■ **Text block**:
Per-system-call kernel-stack offset randomization
The kernel stack will always be an attractive target. It typically contains no end of useful information that can be used, for example, to find the location of other kernel data structures. If it can be written to, it can be used for return-oriented programming attacks. Many exploits seen in the wild (Cook mentioned this video4linux exploit as an example) depend on locating the kernel stack as part of the sequence of steps to take over a running system.
In current kernels, the kernel stack is allocated from the vmalloc() area at process creation time. Among other things, this approach makes the location of any given process's kernel stack hard to guess, since it depends on the state of the memory allocator at the time of its creation. Once the stack has been allocated, though, its location remains fixed for as long as the process runs. So if an attacker can figure out where the kernel stack for a target process is, that information can be used for as long as that process lives.
As it turns out, there are a number of ways for an attacker to do that. Despite extensive cleanup work, there are still numerous kernel messages that will expose addresses of data structures, including the stack, in the kernel log. There are also attacks using ptrace() and cache timing that can be used to locate the stack. So the protection offered by an uncertain stack location is not as strong as one might like it to be.

■ **What you will do**:
1. Quote the stretch of the kernel-stack article from "As it turns" through "like it to be.".
2. In the kernel-stack article, from which area do current kernels allocate the kernel stack?
3. Carry on the kernel-stack randomization article from its last sentence.
The listing after this point is separate from the kernel-stack article.

■ **Recorded data**:

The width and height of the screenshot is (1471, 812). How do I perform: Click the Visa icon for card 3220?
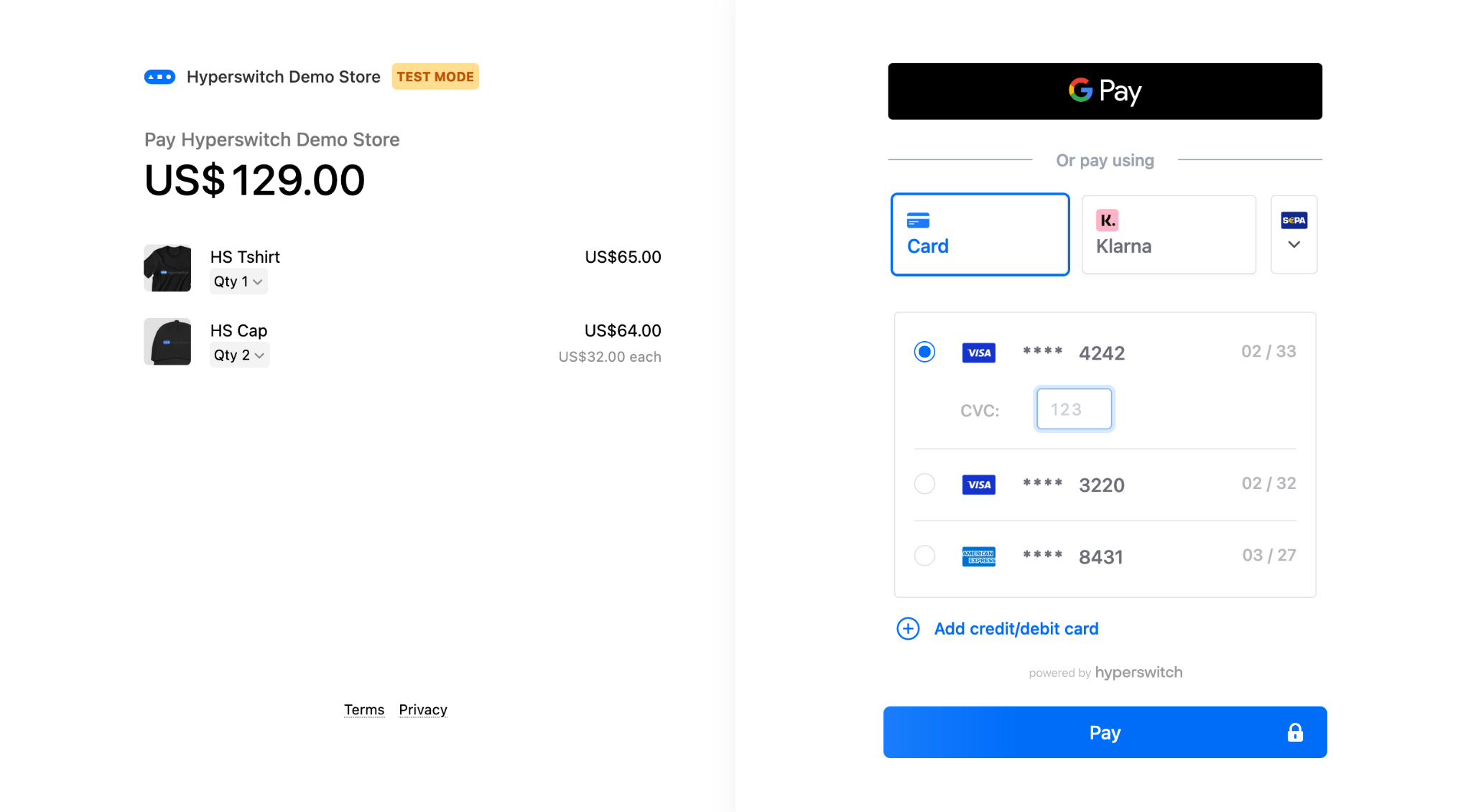pyautogui.click(x=978, y=485)
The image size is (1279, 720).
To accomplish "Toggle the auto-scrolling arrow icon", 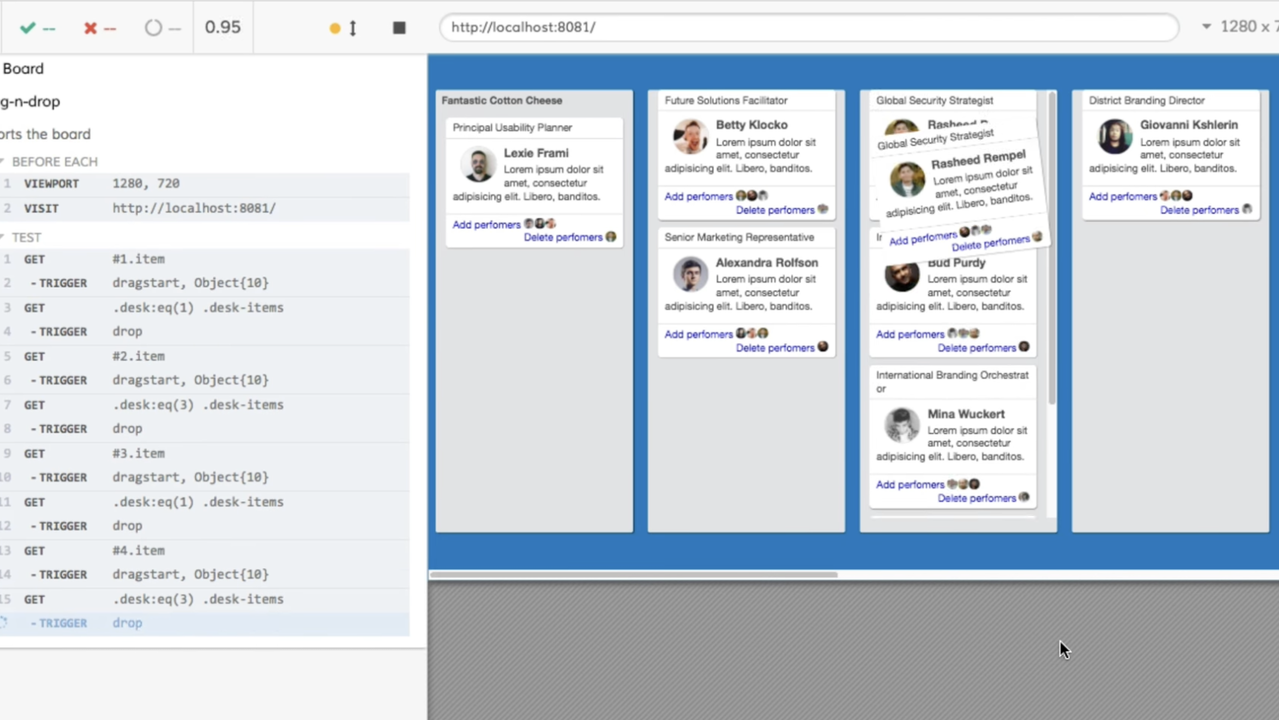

■ **Results of the exercise**:
1.
As it turns out, there are a number of ways for an attacker to do that. Despite extensive cleanup work, there are still numerous kernel messages that will expose addresses of data structures, including the stack, in the kernel log. There are also attacks using ptrace() and cache timing that can be used to locate the stack. So the protection offered by an uncertain stack location is not as strong as one might like it to be.

2. From the vmalloc() area, at process creation time.

3.
Cook and Reshetova's patch set (which is inspired by the PaX RANDKSTACK feature, though the implementation is different) addresses this problem by changing a process's kernel stack offset every time that process makes a system call. Specifically, it modifies the system-call entry code so that the following sequence of events happens:
- The pt_regs structure, containing the state of the processor registers, is pushed onto the base of the stack, just like it is done in current kernels.
- A call to alloca() is made with a random value. This has the effect of "allocating" a random amount of memory on the stack, which is really just a matter of moving the stack pointer down by that amount.
- The system call proceeds with its stack pointer in the now randomized location.
In other words, the kernel stack itself doesn't move, but the actual stack contents shift around and are located differently for every system call. That makes any attack that depends on placing data at a specific location in the stack likely to fail; even if the attacker succeeds in figuring out where the stack is to be found, they won't know exactly where any given system call will place its data on that stack.
Pushing the pt_regs structure before applying the randomization is important. The ptrace() attack mentioned above can be used to locate this structure (and thus the kernel stack); if it were located after the offset is applied, such attacks would thus reveal the offset.
Currently, the randomization amount is obtained by reading some low-order bits from the CPUs time-stamp counter. Cook notes that other, more robust sources of entropy can be added in the future, but he doesn't think that needs to be figured out before the current patches can be considered. There are currently five bits of entropy applied to the stack offset on 64-bit systems, and six bits on 32-bit systems. That is not a huge amount of entropy, but it is enough that any attack that depends on precise kernel-stack locations will probably fail — and generate a kernel oops — on the first few tries. More entropy can be added, at the cost of wasting more stack space.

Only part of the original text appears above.